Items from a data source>
★ ★ ★ ★ ★

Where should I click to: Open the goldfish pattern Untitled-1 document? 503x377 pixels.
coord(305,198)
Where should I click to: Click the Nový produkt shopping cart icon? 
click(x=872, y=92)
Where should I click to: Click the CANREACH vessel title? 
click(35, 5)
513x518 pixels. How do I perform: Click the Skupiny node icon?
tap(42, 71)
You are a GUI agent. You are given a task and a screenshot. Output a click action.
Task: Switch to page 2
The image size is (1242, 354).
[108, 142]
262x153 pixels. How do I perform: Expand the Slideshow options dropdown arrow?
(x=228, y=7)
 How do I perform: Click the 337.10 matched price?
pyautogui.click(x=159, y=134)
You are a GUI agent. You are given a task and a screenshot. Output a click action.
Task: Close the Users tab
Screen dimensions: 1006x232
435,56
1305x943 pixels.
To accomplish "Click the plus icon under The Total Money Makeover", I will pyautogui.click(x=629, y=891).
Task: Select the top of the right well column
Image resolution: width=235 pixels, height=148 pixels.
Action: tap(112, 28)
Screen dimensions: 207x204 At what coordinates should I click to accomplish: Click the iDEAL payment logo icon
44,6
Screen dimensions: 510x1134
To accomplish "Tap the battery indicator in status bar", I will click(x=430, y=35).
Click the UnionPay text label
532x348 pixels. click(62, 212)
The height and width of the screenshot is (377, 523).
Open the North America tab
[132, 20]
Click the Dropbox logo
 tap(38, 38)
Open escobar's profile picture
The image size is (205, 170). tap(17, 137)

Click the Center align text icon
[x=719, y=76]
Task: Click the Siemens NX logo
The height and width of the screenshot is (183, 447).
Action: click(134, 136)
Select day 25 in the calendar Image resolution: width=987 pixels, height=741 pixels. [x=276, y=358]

★ ★ ★ ★ ★

Directions for this task> Copy out the records shown above, every one, exactly.

Problem solution>
Where should I click to: Open the goldfish pattern Untitled-1 document? 503x377 pixels.
coord(305,198)
Where should I click to: Click the Nový produkt shopping cart icon? 
click(x=872, y=92)
Where should I click to: Click the CANREACH vessel title? 
click(35, 5)
513x518 pixels. How do I perform: Click the Skupiny node icon?
tap(42, 71)
You are a GUI agent. You are given a task and a screenshot. Output a click action.
Task: Switch to page 2
The image size is (1242, 354).
[108, 142]
262x153 pixels. How do I perform: Expand the Slideshow options dropdown arrow?
(x=228, y=7)
 How do I perform: Click the 337.10 matched price?
pyautogui.click(x=159, y=134)
You are a GUI agent. You are given a task and a screenshot. Output a click action.
Task: Close the Users tab
Screen dimensions: 1006x232
435,56
1305x943 pixels.
To accomplish "Click the plus icon under The Total Money Makeover", I will pyautogui.click(x=629, y=891).
Task: Select the top of the right well column
Image resolution: width=235 pixels, height=148 pixels.
Action: tap(112, 28)
Screen dimensions: 207x204 At what coordinates should I click to accomplish: Click the iDEAL payment logo icon
44,6
Screen dimensions: 510x1134
To accomplish "Tap the battery indicator in status bar", I will click(x=430, y=35).
Click the UnionPay text label
532x348 pixels. click(62, 212)
The height and width of the screenshot is (377, 523).
Open the North America tab
[132, 20]
Click the Dropbox logo
 tap(38, 38)
Open escobar's profile picture
The image size is (205, 170). tap(17, 137)

Click the Center align text icon
[x=719, y=76]
Task: Click the Siemens NX logo
The height and width of the screenshot is (183, 447).
Action: click(134, 136)
Select day 25 in the calendar Image resolution: width=987 pixels, height=741 pixels. [x=276, y=358]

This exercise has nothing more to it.